Kolejnym punktem są bohaterowie i zacznijmy czymś co w pewien sposób łączy się z fabułą. Całą książkę zaczynasz prologiem (który moim zdaniem mógłby być równie dobrze od razu pierwszym rozdziałem, ale to tylko taka moja drobna uwaga), w którym w pewien sposób wrzucasz czytelnika do całej historii i mimo, że faktycznie jest wyjaśnione co się stało, to tak naprawdę w pierwszych rozdziałach czułam się nieco przytłoczona tymi wszystkimi informacjami. Głównym powodem jest chyba właśnie trochę za duża liczba bohaterów “wrzucona” do pierwszego rozdziału, a tutaj już na pewno nie pomaga to, że zmieniają oni już w prologu swoje tożsamości, a tym samym jest natłok nowych imion, a co za tym idzie lekkie zamieszanie. Dodatkowym, niestety minusem jest to, że mimo, iż faktycznie wspominałaś o przeszłości bohaterów, to według mnie trochę za mało, ewentualnie odrobinę za późno. Faktem jest jednak to, iż w niektórych momentach, był to dobry ruch z twojej strony, gdyż budowało to nowe zdarzenia i nowe konflikty. Myślę jednak, że pierwszy rozdział, ewentualnie prolog, mogłabyś poświęcić na stopniowe wprowadzenie głównych postaci i na ten przykład sposób, jak wszyscy się poznali i opowiedzenie czegoś o nich, kim są, skąd i tak dalej.

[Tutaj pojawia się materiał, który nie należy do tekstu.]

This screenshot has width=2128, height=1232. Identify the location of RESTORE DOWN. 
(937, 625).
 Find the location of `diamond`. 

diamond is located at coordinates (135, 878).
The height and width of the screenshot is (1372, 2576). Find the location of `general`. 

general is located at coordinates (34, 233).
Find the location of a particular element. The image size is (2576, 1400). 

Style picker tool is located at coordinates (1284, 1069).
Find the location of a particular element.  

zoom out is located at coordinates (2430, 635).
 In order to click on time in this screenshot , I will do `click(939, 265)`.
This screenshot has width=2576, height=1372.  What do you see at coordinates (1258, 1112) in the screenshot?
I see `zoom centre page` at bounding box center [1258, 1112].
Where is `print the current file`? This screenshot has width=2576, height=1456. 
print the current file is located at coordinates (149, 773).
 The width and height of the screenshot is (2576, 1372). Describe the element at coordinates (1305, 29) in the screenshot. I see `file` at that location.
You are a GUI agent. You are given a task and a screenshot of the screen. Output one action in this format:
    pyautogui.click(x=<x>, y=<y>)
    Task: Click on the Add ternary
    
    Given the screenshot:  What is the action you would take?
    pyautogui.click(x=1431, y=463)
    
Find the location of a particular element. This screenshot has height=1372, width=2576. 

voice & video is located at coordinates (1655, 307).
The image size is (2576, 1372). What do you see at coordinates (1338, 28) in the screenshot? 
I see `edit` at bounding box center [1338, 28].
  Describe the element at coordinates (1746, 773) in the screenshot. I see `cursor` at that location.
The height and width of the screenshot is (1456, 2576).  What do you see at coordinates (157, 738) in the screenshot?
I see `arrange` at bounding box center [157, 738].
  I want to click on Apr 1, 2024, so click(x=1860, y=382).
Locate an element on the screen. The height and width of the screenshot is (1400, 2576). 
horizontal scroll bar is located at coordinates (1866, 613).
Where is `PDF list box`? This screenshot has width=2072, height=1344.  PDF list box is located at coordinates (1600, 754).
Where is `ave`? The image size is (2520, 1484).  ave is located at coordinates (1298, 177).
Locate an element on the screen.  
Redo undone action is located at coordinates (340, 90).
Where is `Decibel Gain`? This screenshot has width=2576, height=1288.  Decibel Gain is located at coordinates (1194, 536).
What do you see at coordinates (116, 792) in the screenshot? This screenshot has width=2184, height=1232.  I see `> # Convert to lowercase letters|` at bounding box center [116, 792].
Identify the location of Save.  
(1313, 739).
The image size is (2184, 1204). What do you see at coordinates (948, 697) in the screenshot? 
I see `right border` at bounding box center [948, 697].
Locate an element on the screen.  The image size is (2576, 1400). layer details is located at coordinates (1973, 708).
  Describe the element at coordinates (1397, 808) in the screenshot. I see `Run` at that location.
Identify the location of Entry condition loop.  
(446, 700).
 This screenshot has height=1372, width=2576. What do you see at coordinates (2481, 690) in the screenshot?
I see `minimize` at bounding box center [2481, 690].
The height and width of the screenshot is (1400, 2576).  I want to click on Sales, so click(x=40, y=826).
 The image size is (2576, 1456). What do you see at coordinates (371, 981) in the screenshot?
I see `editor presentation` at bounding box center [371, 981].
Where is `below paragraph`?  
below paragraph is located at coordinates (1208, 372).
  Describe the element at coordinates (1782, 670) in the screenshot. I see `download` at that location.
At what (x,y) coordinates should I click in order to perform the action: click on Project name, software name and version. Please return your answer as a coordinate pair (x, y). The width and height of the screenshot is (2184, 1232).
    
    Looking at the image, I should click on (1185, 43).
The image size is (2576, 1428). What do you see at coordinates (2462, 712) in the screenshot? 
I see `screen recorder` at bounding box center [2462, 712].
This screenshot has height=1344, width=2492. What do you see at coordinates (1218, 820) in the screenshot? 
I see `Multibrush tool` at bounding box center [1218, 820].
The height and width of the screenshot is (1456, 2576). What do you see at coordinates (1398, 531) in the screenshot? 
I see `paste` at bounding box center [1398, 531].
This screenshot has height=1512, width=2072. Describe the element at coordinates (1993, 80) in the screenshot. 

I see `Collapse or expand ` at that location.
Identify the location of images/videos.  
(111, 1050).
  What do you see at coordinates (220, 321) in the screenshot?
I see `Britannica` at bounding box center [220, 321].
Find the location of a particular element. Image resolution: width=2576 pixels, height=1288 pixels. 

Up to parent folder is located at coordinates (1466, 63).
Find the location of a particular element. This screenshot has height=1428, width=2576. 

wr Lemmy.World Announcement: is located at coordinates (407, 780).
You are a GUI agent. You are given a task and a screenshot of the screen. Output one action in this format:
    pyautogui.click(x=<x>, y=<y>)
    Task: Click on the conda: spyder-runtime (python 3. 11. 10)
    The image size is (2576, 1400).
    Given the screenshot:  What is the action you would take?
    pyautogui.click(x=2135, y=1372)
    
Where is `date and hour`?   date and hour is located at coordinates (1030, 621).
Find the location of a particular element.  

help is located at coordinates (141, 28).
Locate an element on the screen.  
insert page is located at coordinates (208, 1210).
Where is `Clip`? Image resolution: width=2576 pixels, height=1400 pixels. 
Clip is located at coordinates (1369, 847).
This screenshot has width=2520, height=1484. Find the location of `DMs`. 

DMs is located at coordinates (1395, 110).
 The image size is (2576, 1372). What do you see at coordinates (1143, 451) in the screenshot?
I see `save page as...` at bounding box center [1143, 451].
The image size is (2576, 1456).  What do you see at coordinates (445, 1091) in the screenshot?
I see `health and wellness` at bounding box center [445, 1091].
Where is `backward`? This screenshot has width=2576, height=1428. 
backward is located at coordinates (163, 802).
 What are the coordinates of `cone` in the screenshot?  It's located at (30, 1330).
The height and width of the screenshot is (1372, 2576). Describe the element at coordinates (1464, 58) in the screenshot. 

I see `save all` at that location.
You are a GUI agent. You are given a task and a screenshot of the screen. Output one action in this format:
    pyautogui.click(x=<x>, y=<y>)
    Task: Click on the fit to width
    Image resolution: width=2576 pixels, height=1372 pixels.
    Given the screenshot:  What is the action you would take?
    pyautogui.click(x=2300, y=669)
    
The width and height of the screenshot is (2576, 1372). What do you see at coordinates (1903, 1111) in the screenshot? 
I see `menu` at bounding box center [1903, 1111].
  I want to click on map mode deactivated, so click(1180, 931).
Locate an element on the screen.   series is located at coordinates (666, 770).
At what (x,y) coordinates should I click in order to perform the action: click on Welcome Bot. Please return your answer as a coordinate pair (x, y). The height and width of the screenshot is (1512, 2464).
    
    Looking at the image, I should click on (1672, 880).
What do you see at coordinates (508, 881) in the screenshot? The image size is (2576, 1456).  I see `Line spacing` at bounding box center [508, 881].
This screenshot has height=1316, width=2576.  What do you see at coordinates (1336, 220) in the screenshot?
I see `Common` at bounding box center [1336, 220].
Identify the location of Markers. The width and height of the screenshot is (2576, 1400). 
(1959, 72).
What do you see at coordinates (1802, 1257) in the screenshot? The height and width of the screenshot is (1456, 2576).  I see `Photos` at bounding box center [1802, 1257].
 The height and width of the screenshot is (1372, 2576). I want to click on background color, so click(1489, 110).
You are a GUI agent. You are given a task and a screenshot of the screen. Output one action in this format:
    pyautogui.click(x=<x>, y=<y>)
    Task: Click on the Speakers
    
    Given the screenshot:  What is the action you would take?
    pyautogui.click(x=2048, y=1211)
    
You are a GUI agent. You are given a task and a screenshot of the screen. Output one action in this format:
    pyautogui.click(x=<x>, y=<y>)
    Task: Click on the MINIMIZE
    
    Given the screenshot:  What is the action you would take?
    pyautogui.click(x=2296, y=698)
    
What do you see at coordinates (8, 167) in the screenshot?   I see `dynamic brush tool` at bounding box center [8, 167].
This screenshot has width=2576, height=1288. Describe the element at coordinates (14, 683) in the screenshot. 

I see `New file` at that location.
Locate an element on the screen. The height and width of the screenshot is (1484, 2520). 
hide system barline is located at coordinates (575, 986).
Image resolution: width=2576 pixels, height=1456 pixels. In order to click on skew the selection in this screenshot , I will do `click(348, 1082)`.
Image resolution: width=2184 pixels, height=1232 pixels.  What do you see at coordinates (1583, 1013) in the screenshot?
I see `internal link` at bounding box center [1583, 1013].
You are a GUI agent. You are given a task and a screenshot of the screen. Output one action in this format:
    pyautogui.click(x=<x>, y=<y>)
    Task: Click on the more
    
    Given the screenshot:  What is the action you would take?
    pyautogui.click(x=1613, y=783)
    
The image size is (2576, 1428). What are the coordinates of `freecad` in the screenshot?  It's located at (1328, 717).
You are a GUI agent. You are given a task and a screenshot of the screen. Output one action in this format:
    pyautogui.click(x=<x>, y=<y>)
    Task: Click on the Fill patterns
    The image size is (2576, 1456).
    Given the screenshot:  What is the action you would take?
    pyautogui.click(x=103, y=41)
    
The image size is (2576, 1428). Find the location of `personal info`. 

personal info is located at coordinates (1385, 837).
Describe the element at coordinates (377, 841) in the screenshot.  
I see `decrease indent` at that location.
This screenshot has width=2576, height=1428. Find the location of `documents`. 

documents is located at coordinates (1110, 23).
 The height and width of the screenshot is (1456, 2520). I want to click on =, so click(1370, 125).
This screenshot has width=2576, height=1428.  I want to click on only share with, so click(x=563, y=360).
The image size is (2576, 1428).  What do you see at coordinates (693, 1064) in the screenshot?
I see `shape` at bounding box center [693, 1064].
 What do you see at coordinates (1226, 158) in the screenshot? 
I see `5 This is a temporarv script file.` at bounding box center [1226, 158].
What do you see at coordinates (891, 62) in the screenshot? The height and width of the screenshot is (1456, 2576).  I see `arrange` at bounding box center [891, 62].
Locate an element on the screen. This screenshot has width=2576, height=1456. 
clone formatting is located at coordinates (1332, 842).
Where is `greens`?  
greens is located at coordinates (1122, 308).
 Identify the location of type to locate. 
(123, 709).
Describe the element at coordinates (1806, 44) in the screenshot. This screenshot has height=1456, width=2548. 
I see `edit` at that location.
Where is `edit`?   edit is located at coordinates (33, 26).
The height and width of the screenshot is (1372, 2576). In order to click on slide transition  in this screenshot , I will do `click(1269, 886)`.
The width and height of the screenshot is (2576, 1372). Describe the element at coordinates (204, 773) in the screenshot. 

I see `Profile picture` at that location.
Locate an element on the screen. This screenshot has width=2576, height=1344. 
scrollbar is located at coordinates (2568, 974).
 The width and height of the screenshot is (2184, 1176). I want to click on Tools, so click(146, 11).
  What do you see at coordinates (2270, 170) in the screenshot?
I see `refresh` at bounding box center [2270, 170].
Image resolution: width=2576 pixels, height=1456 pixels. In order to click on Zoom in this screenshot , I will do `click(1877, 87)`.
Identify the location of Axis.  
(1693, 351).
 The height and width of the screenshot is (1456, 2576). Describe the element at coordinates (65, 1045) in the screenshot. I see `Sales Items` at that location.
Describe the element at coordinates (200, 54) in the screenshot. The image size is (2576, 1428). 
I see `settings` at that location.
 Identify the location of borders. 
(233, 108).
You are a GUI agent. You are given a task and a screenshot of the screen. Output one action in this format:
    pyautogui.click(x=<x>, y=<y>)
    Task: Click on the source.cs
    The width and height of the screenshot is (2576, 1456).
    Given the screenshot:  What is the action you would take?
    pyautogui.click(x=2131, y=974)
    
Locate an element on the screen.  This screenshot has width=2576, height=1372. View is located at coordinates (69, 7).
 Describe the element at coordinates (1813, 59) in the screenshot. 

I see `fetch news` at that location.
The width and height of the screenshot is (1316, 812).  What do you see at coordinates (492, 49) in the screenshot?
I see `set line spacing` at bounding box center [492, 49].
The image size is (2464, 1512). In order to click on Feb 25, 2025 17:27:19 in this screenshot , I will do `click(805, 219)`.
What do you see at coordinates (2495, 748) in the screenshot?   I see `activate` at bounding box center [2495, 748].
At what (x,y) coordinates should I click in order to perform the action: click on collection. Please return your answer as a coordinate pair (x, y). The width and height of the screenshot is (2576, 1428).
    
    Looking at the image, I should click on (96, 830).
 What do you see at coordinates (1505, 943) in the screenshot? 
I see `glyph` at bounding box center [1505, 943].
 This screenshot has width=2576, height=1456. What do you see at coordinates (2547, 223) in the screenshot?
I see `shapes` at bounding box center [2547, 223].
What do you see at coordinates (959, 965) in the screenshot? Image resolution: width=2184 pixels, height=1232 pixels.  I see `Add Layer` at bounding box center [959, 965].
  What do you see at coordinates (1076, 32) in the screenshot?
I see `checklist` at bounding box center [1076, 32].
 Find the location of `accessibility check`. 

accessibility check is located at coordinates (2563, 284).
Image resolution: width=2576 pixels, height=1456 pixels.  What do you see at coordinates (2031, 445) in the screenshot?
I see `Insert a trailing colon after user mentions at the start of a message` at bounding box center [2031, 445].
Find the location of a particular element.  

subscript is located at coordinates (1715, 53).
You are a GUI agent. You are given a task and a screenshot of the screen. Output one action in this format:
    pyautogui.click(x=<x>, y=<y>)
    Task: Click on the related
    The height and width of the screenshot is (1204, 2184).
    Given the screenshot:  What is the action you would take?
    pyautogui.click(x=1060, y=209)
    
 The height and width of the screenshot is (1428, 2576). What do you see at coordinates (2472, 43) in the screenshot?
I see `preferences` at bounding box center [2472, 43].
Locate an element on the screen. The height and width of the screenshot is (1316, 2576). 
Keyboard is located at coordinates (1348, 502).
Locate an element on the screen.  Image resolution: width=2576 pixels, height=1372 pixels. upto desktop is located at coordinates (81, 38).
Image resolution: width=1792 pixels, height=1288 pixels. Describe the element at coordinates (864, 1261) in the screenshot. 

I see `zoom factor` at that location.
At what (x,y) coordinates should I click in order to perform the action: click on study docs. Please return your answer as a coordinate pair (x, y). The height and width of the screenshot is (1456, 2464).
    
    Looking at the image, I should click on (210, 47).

Kolejnym punktem tutaj będą błędy gramatyczne, nie pochylałam się nad tym tak głęboko w innych recenzjach, ale tutaj to zrobię. Chodzi mi tutaj o momenty, gdy piszesz o Lucyferze, który utożsamia się jako kobieta i mężczyzna, czyli powiedziałabym po prostu, że jest osobą niebinarną. Tak więc w momencie, gdy piszesz “Lucyfer powiedziała” to jeszcze jest w miarę okey, aczkolwiek myślę, że mogłoby to podejść u niektórych jako błąd, zwłaszcza, że ma on również imiona żeńskie, ale ja tutaj nie uznaję jeszcze tego jako pomyłki. Aczkolwiek w momencie, gdy piszesz “mężczyzna powiedziała” uznaję to za błąd, gdyż jest to najzwyczajniej w świecie, błąd rodzajowy. Plus do tego punktu jakieś tam zabłąkane przecinki, ale to się zdarza, więc tutaj, już nie będę się tutaj nad tym rozwlekać.
Podsumowując
Fabuła 8/10
Bohaterowie 8/10
Styl 6/7
Technika 6/7
Spójność tekstu 7/7
Kreacja świata przedstawionego 6/7
Suma 41/48
Na zakończenie chcę tylko dodać, że nie miałam tutaj zamiaru obrazić, ani urazić żadnej osoby LGBT+. Podchodziłam do tej książki tak jak do każdej innej, a błędy, o których tutaj mówiłam są czysto gramatyczne i nic więcej.